Canadian animator (1948-2020)

Craig Welch (September 27, 1948 – May 18, 2020) was a Canadian animator. He was most noted for his short films No Problem, which was a Genie Award nominee for Best Animated Short Film at the 14th Genie Awards in 1993, and How Wings Are Attached to the Backs of Angels, which won a number of awards at film festivals in 1996.

Welch, a native of Windsor, Ontario, owned an independent bookstore in Oshawa for a number of years before deciding to study animation at Sheridan College, where he released his first short film, Disconnected, as a student project in 1988. He subsequently joined the National Film Board of Canada, for whom he made both No Problem (1992) and How Wings Are Attached to the Backs of Angels (1996).
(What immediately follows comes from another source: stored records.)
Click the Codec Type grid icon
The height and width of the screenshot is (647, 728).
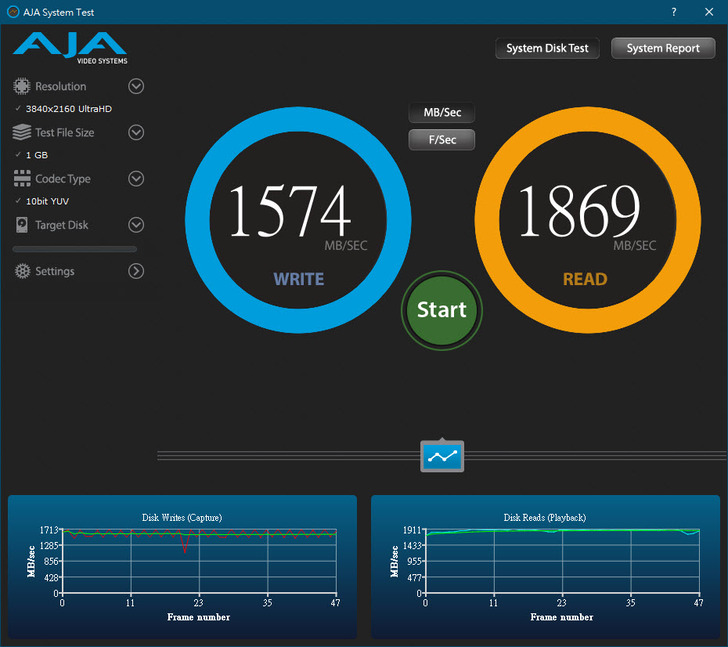[x=21, y=178]
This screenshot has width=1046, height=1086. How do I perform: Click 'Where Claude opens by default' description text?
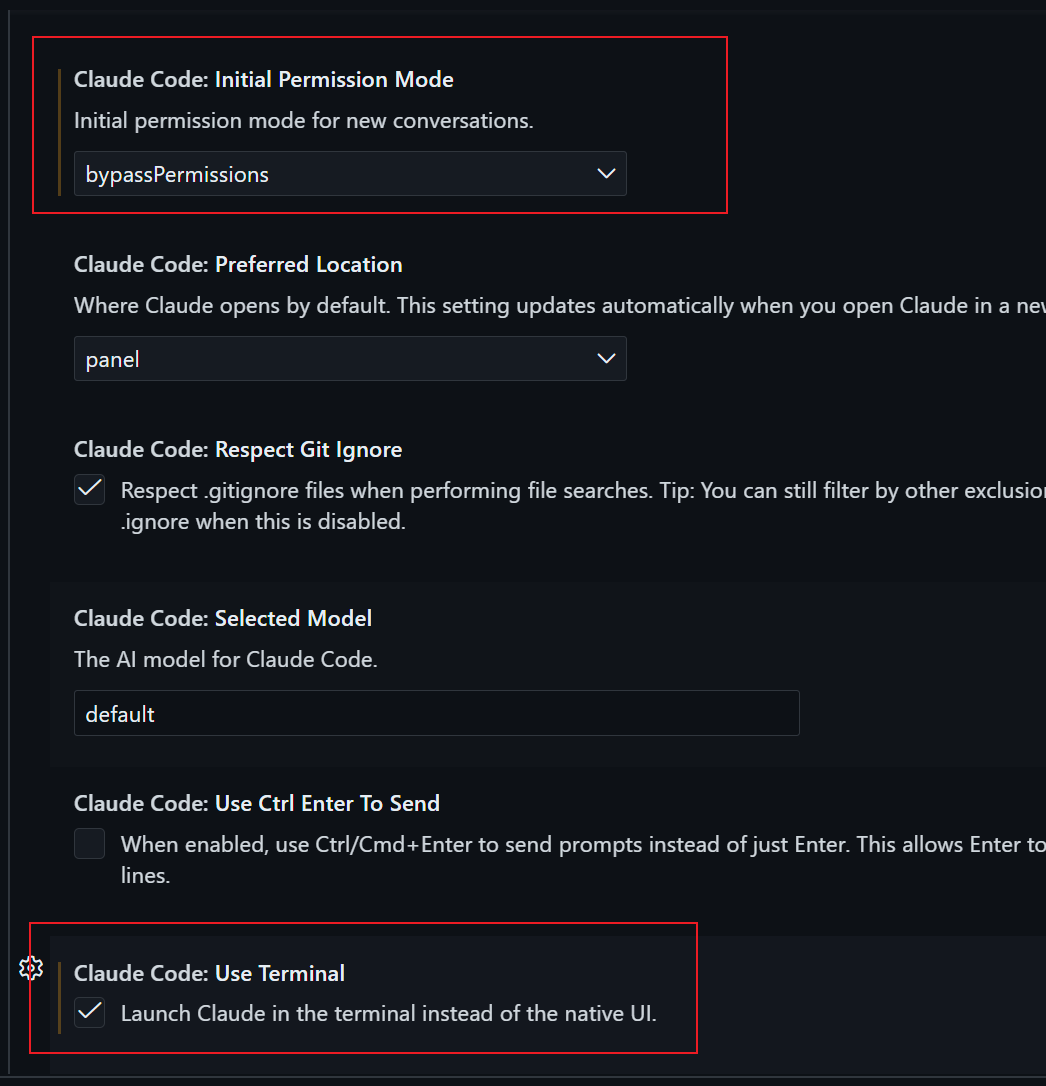click(500, 306)
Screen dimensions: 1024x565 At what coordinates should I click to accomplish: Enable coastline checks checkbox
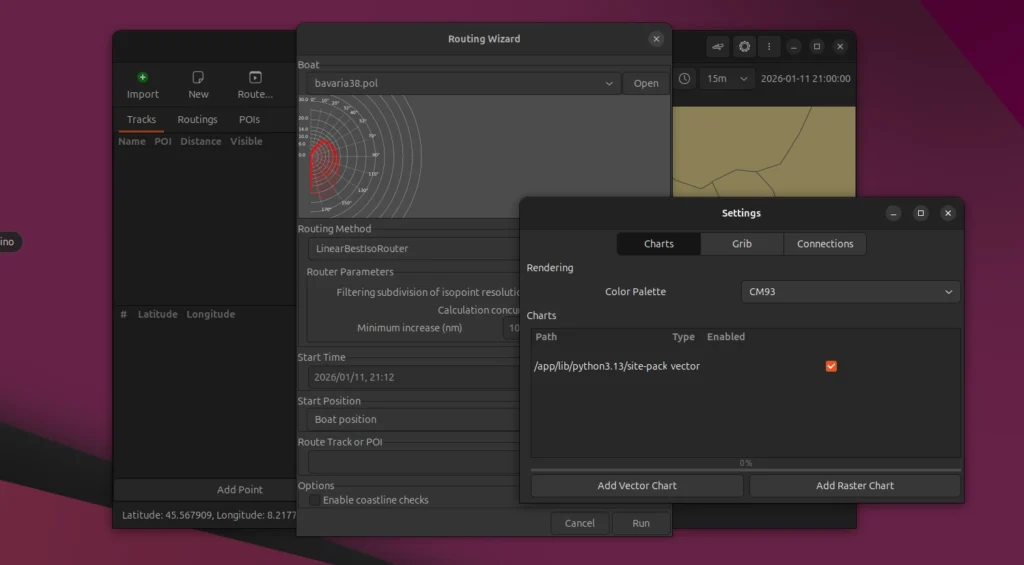click(315, 500)
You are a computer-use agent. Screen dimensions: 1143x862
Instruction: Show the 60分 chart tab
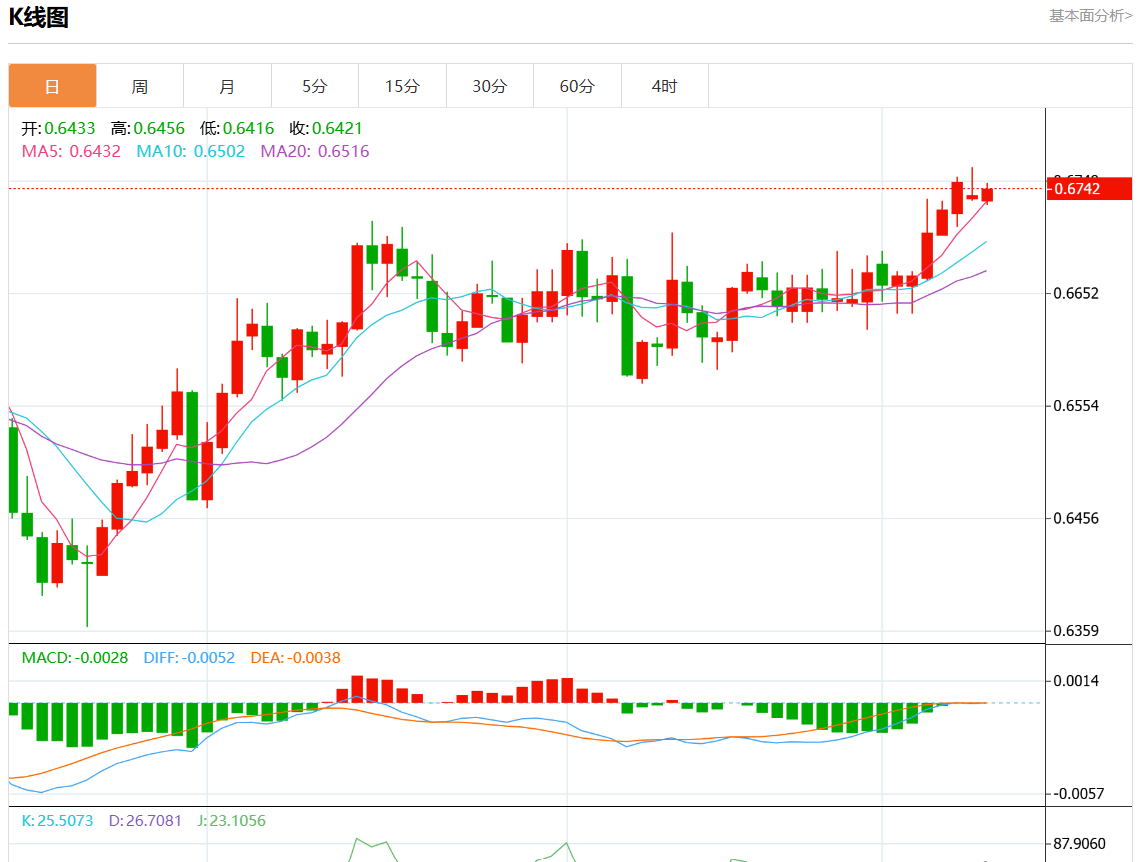pyautogui.click(x=577, y=86)
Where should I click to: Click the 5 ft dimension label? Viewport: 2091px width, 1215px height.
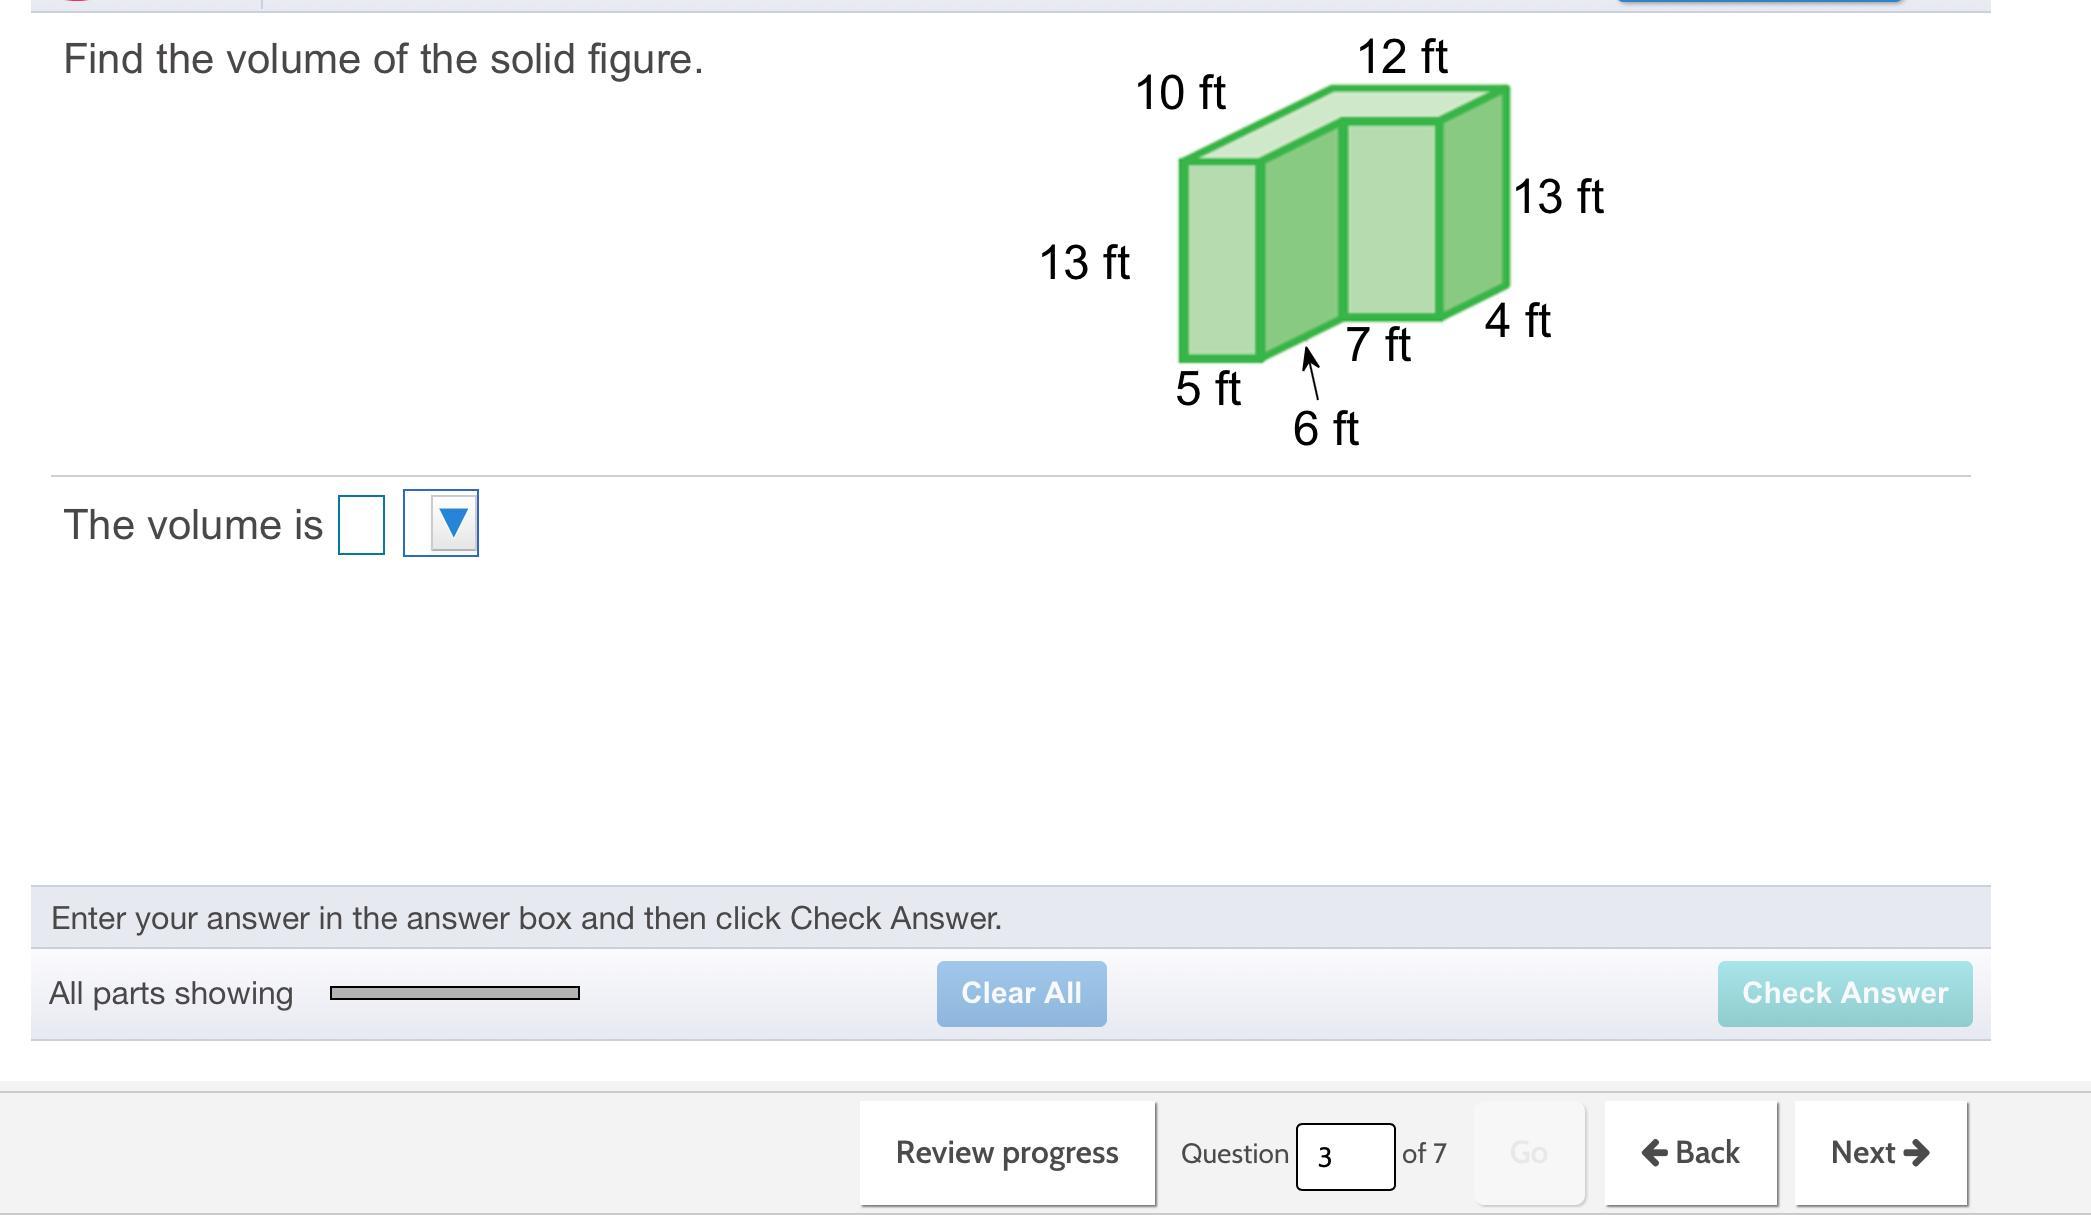(x=1208, y=388)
His final short film, Welcome to Kentucky, was released in 2004, and was a Jutra Award nominee for Best Animated Short Film at the 7th Jutra Awards in 2005. He then retired from the NFB and settled in Montreal, where he pursued painting. He was diagnosed with Alzheimer's disease in the late 2010s, and died of COVID-19 in Montreal on May 18, 2020 during the COVID-19 pandemic in Montreal.